Selected passage:
+++

Predicting Cellular Responses with Variational Causal Inference and Refined Relational Information
Yulun Wu, Robert A. Barton, Zichen Wang, Vassilis N. Ioannidis, Carlo De Donno, Layne C. Price, Luis F. Voloch, George Karypis
TL;DR
The paper tackles predicting cellular responses to perturbations, a key challenge for drug discovery and personalized therapeutics. It introduces GraphVCI, a graph-structured variational causal model that embeds gene regulatory networks (GRNs) into the latent space to model counterfactual gene expressions, augmented by an adjacency-refinement step and a robust estimator for marginal perturbation effects. Core contributions include a variational objective for counterfactuals, a relational-information mechanism with graph attention, and a scalable GRN refinement procedure that improves edge relevance and model performance, plus an asymptotically efficient estimator for population-level effects. On three benchmark datasets, GraphVCI achieves state-of-the-art out-of-distribution predictions, with ablations confirming the value of refined relational information and biological alignment of learned edges, enabling more accurate and interpretable single-cell perturbation predictions.

+++

Record set:
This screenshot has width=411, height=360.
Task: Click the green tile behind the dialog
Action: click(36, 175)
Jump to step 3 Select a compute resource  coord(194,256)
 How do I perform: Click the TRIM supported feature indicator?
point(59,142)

+++

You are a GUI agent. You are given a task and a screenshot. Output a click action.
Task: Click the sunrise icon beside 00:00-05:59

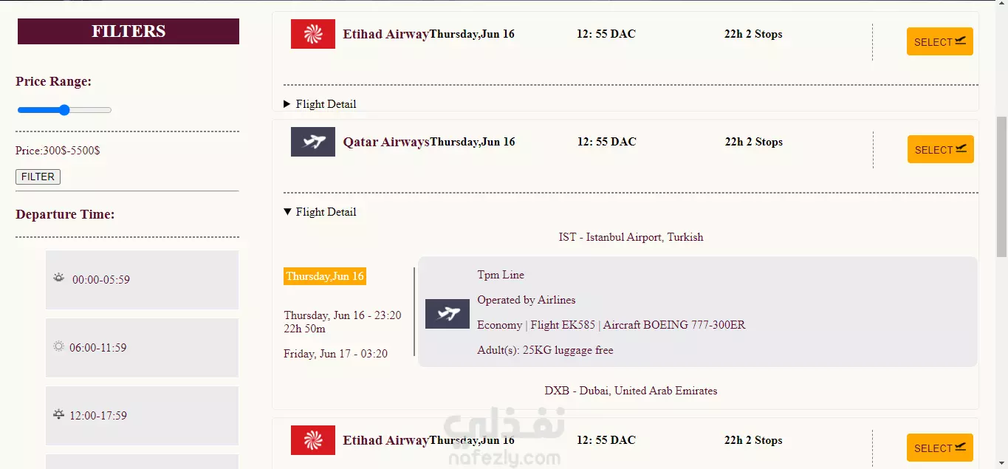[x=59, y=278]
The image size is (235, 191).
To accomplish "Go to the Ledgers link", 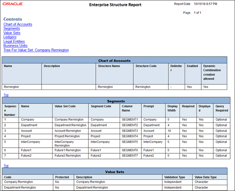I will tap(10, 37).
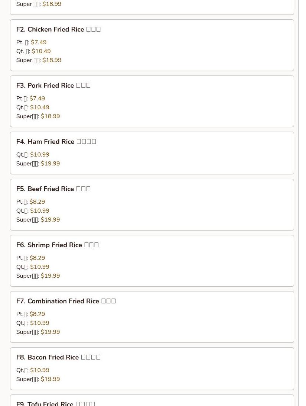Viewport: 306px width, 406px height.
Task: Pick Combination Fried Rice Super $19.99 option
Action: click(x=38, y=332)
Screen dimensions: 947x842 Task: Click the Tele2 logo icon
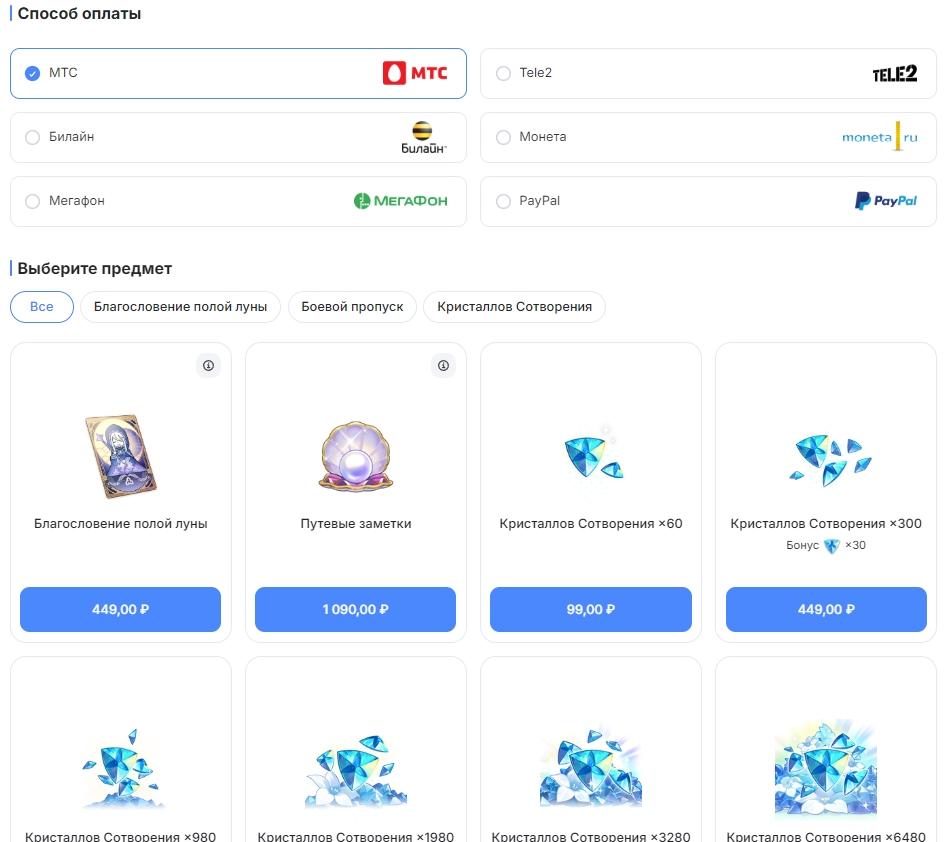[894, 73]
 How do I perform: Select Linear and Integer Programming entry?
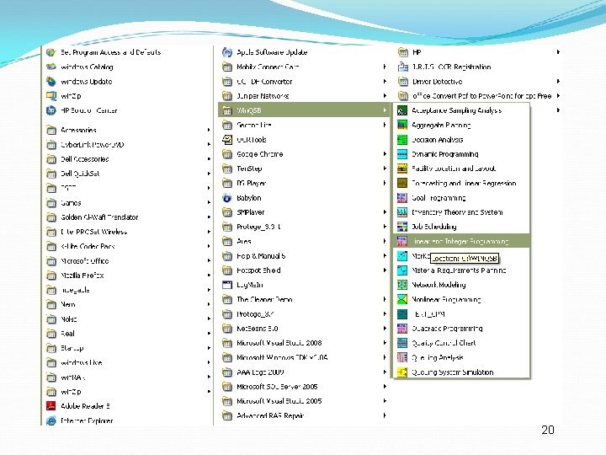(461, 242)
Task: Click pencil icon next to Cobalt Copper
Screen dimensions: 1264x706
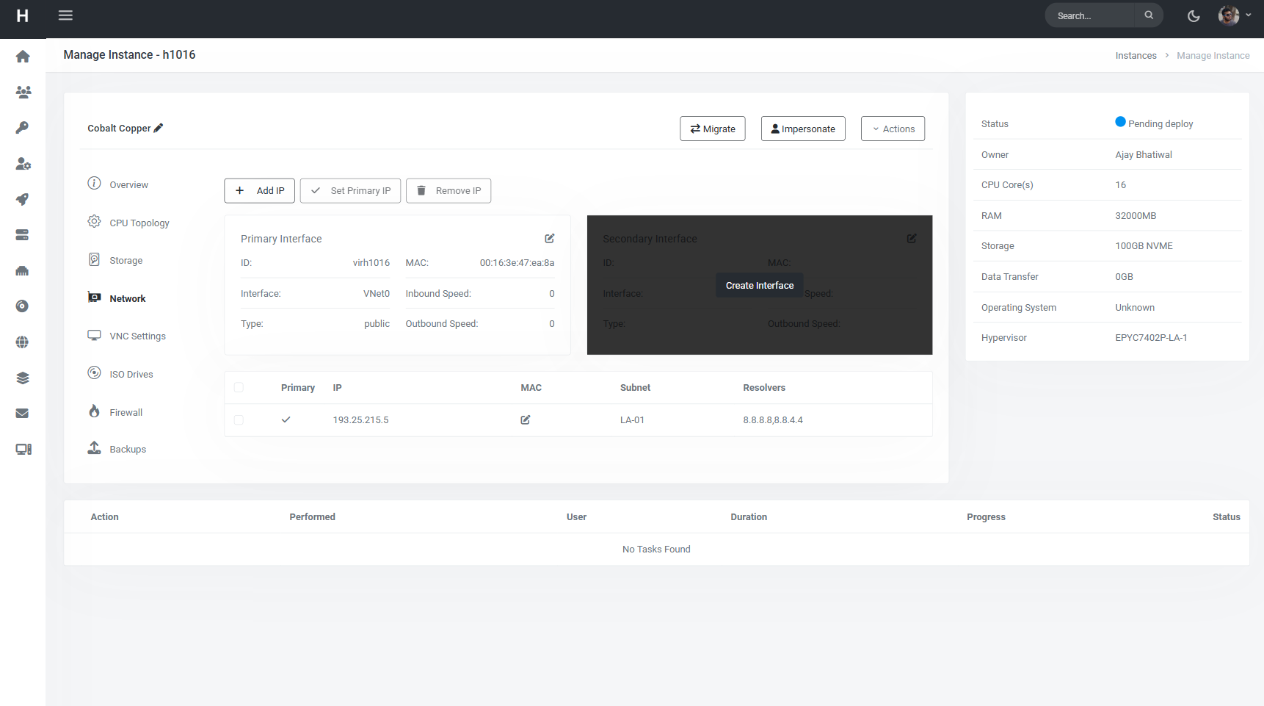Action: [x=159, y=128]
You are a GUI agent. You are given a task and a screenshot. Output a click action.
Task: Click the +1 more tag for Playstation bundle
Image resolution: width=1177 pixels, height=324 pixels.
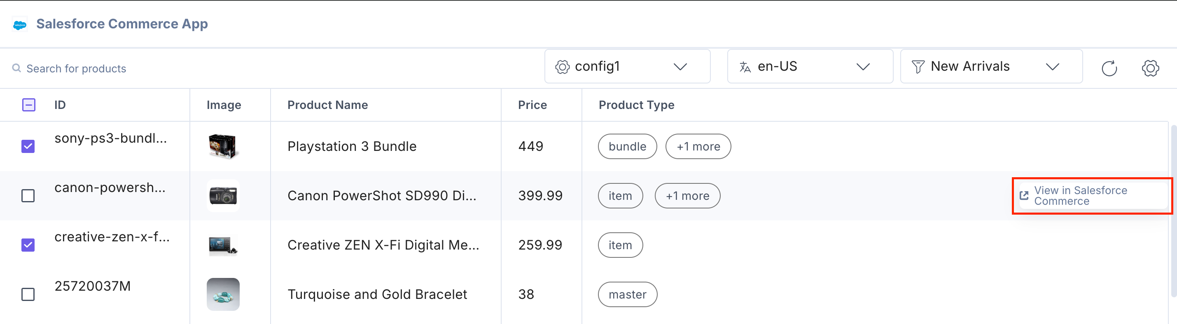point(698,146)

+++

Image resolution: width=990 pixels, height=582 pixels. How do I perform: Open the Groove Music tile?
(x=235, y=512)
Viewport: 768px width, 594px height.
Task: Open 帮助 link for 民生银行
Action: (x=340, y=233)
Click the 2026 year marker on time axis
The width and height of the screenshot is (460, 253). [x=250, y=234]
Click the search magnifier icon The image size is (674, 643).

+++

What the task requires: Continue the summary of the paper on predicting cellular responses with GraphVCI, starting after its last sentence.

Response to the task:
Abstract
Predicting the responses of a cell under perturbations may bring important benefits to drug discovery and personalized therapeutics. In this work, we propose a novel graph variational Bayesian causal inference framework to predict a cell's gene expressions under counterfactual perturbations (perturbations that this cell did not factually receive), leveraging information representing biological knowledge in the form of gene regulatory networks (GRNs) to aid individualized cellular response predictions. Aiming at a data-adaptive GRN, we also developed an adjacency matrix updating technique for graph convolutional networks and used it to refine GRNs during pre-training, which generated more insights on gene relations and enhanced model performance. Additionally, we propose a robust estimator within our framework for the asymptotically efficient estimation of marginal perturbation effect, which is yet to be carried out in previous works. With extensive experiments, we exhibited the advantage of our approach over state-of-the-art deep learning models for individual response prediction.